Personal information
- Full name: Simon Richard Cox
- Date of birth: 28 April 1987 (age 39)
- Place of birth: Tilehurst, England
- Height: 5 ft 11 in (1.80 m)
- Position: Striker

Youth career
- 1996–2005: Reading

Senior career*
- Years: Team / Apps / (Gls)
- 2005–2008: Reading / 2 / (0)
- 2006: → Brentford (loan) / 4 / (0)
- 2006–2007: → Brentford (loan) / 9 / (0)
- 2007: → Northampton Town (loan) / 8 / (3)
- 2007–2008: → Swindon Town (loan) / 19 / (8)
- 2008–2009: Swindon Town / 62 / (35)
- 2009–2012: West Bromwich Albion / 65 / (10)
- 2012–2014: Nottingham Forest / 73 / (13)
- 2014–2016: Reading / 50 / (9)
- 2015–2016: → Bristol City (loan) / 4 / (0)
- 2016–2020: Southend United / 150 / (43)
- 2020–2021: Western Sydney Wanderers / 27 / (5)
- Total:  / 473 / (126)

International career
- 2011–2014: Republic of Ireland / 30 / (4)
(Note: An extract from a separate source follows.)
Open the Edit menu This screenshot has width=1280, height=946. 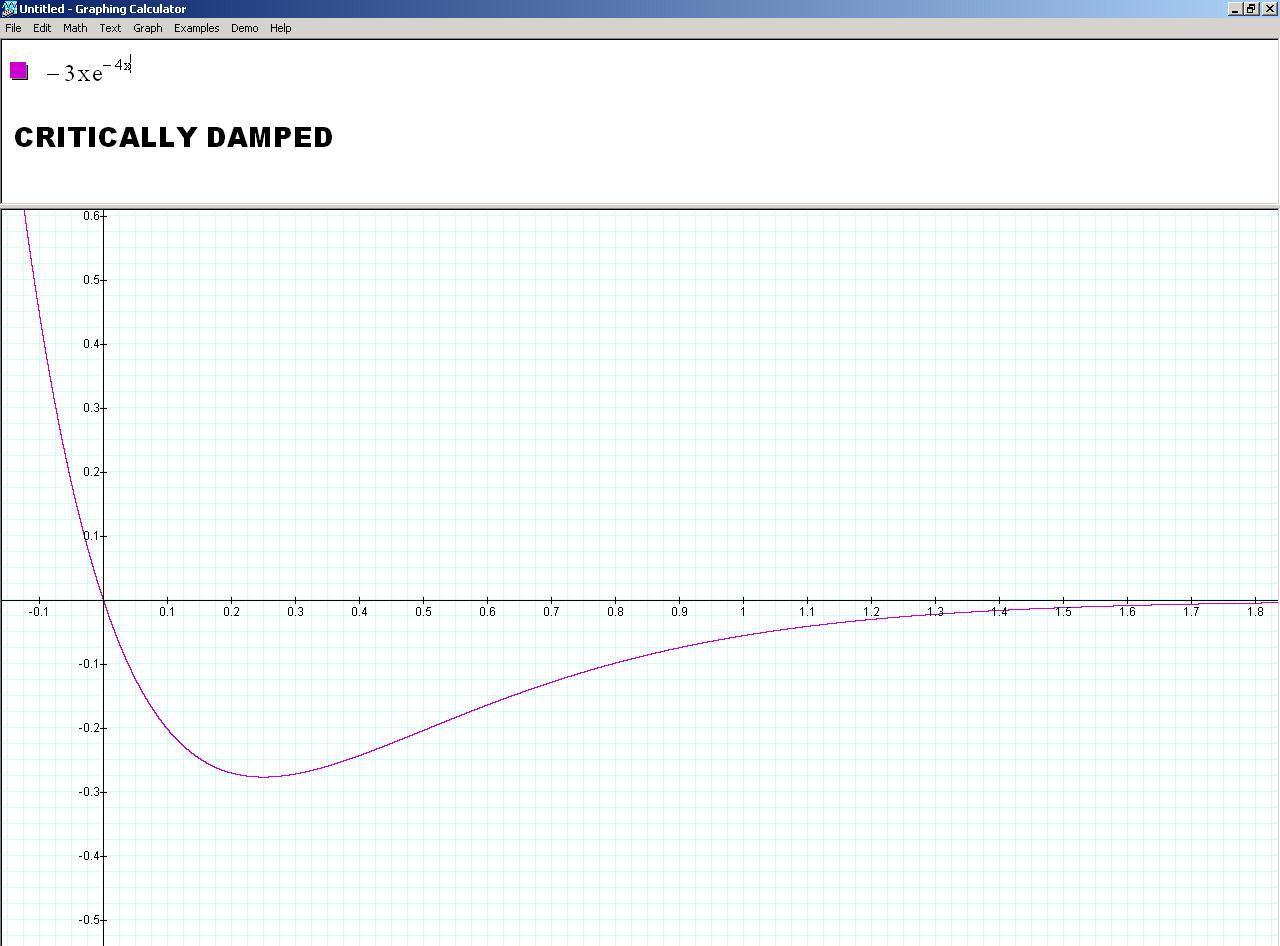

= Simon Cox (footballer, born 1987) =

Footballer (born 1987)

Simon Richard Cox (born 28 April 1987) is a retired professional football player and Republic of Ireland international, who played as a striker.

Cox began his career at Reading. He has also played for Brentford, Northampton Town, Swindon Town, West Bromwich Albion, Nottingham Forest and Bristol City. He then returned to Reading for two seasons before his transfer to Southend United on a two-year deal in July 2016. In 2020, Cox joined Western Sydney Wanderers before announcing his retirement in October 2021.

==Club career==
===Early years===
Born in the Reading suburb of Tilehurst, he attended Downsway Primary School and Denefield School. Cox joined his home town club, Reading, at the age of nine.

===Reading===
Cox made his first team debut for Reading on 20 September 2005 in their League Cup victory away at Luton Town, and accepted a professional contract with Reading on 18 November 2005.

On 11 September 2006, Cox went on loan to Brentford. He made five appearances there, including four in League One, before the loan was cut short due to a broken leg suffered against Millwall on 26 September 2006. He resumed his loan with Brentford on 22 November 2006 following his recovery from the broken leg, and returned to Reading on 8 January 2007.

His third loan period of the 2006–07 season started on 22 March 2007. This time he joined fellow Reading loanee Alex Pearce at Northampton Town for a month, which was later extended until the end of the season.

On 4 July 2007, Cox signed a new one-year contract to keep him at Reading for the 2007–08 season. On 16 July 2007, he scored the only goal of a Peace Cup game against five-time French Champions Olympique Lyonnais.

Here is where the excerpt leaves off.